Bisnis.com, JAKARTA - Sikap DPR RI yang menyepakati penurunan target pendapatan negara 2020 dari rancangan Kerangka Ekonomi Makro dan Pokok-Pokok Kebijakan Fiskal (KEM PPKF) mendapat kritik.
Menurut Forum Masyarakat Peduli Parlemen Indonesia (Formappi), DPR RI harusnya bisa menekan pemerintah untuk meningkatkan pendapatan negara.
Dalam KEM PPKF, pendapatan negara ditargetkan 12,7-13,9 persen dari PDB. Namun, DPR dan Pemerintah menyepakati pendapatan negara menjadi 12,60-13,72 persen dalam pendahuluan Rancangan Pendapatan dan Belanja Negara (RAPBN) 2020.
"Ini menunjukkan DPR tak percaya pemerintah bisa mendapatkan pendapatan sebesar itu, atau DPR gagal menekan pemerintah agar meningkatkan pendapatan negara," kata Direktur Eksekutif Formappi I Made Leo di kantornya, Kamis (15/8/2019).
DPR dan Pemerintah telah menyepakati pendahuluan RAPBN 2020 sejak 9 Juli 2019. Sejumlah perubahan disepakati lembaga eksekutif dan legislatif dari rancangan KEM PPKF yang dibuat oleh pemerintah.
Selain menyepakati perubahan rancangan pendapatan negara, Pemerintah dan DPR juga sepakat menurunkan angka belanja negara dari 14,4-15,4 persen menjadi 14,35-15,24 persen.
Baca Juga
Menurut Made, DPR patut diapresiasi karena bisa menekan pemerintah agar menurunkan anggaran belanja di pendahuluan RAPBN 2020. Selain itu, Formappi menganggap DPR kritis dalam menyikapi rasio utang pemerintah yang saat ini mencapai 30,33 persen dari PDB.
Berdasarkan data Statistik Utang Luar Negeri Indonesia (SULNI) per Agustus 2019, rasio utang terhadap PDB Indonesia pada Kuartal II/2019 mencapai 36,79 persen. Rasio ini turun dibanding Kuartal I/2019 dimana perbandingan jumlah utang dengan PDB mencapai 36,92 persen.

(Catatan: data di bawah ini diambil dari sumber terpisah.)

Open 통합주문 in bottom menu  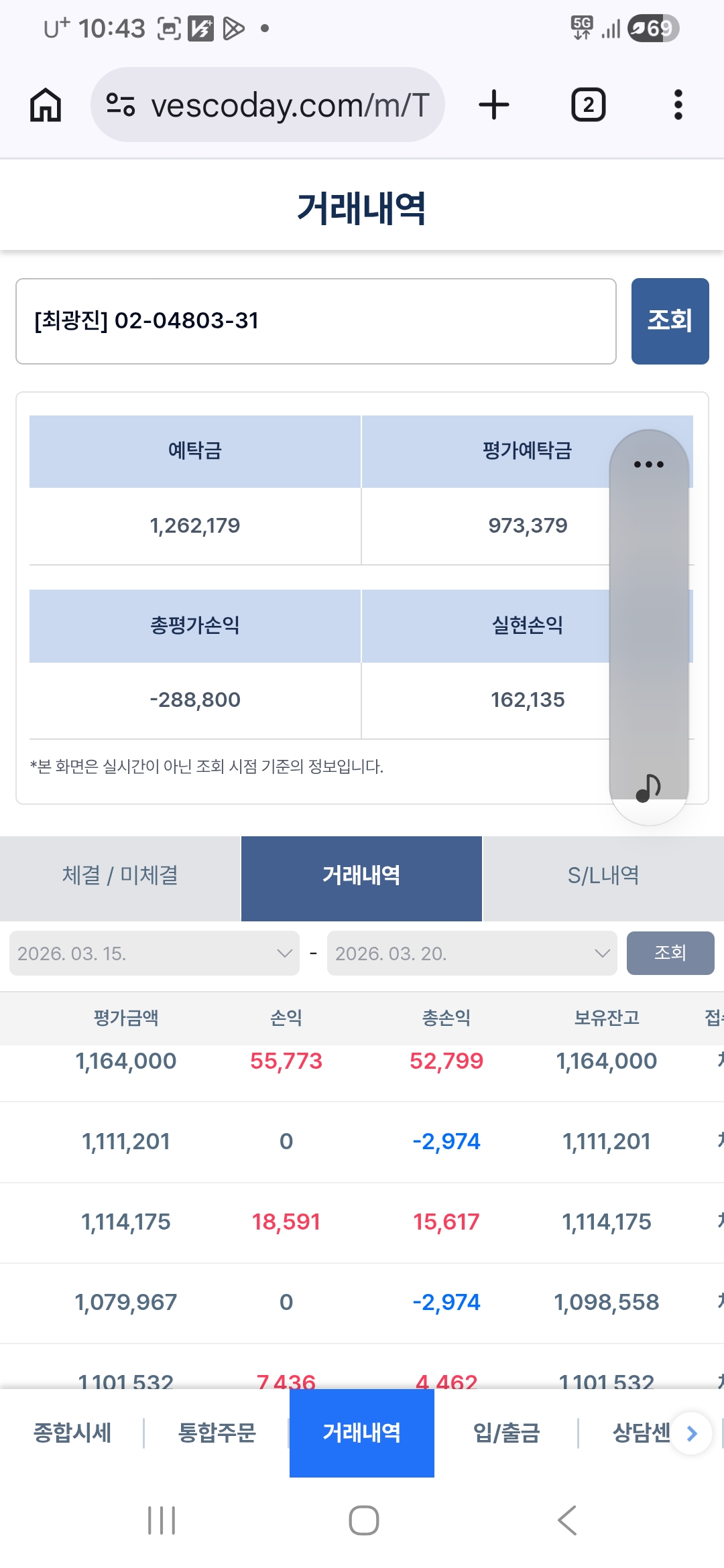coord(217,1433)
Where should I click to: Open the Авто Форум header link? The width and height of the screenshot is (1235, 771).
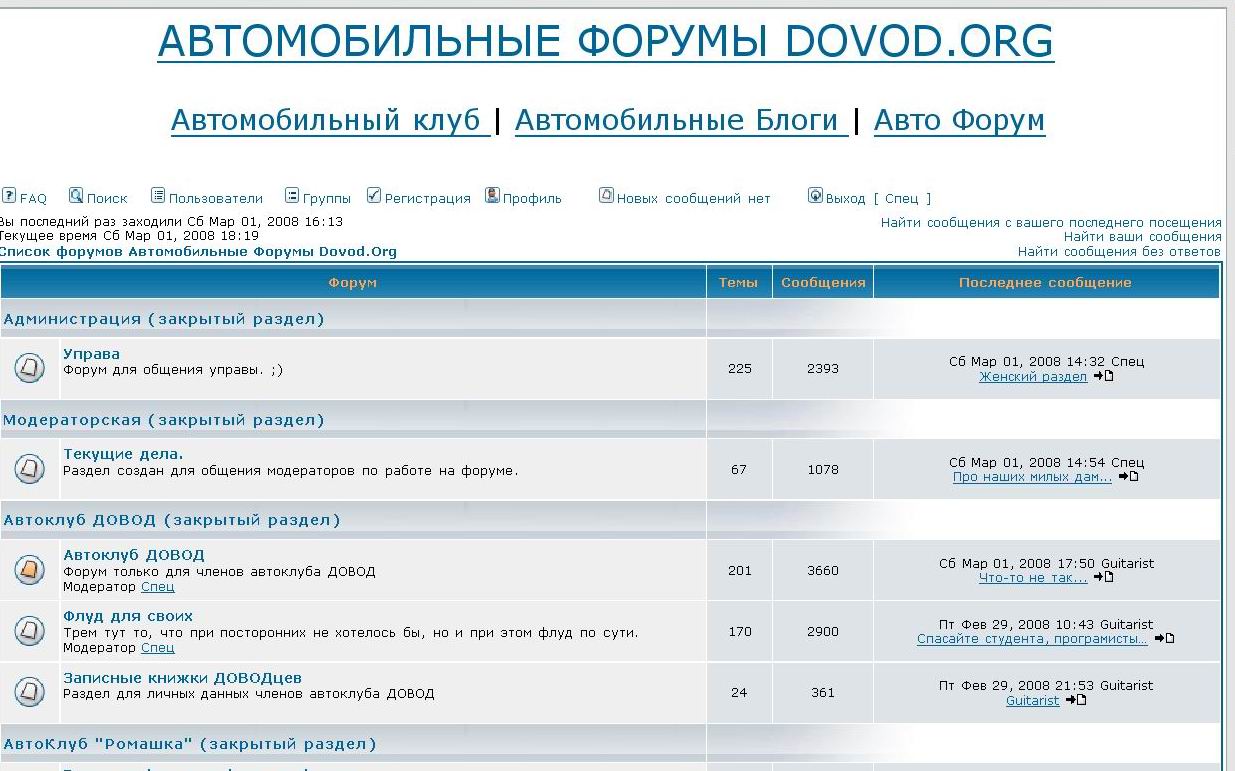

Meski rasio utang terhadap PDB sudah lebih dari 30 persen, namun Bank Indonesia (BI) menjamin struktur utang tetap dalam kondisi sehat.
"Peran ULN akan terus dioptimalkan dalam menyokong pembiayaan pembangunan, dengan meminimalisasi risiko yang dapat mempengaruhi stabilitas perekonomian," tulis BI dalam Ringkasan Eksekutif SULNI Periode Agustus 2019.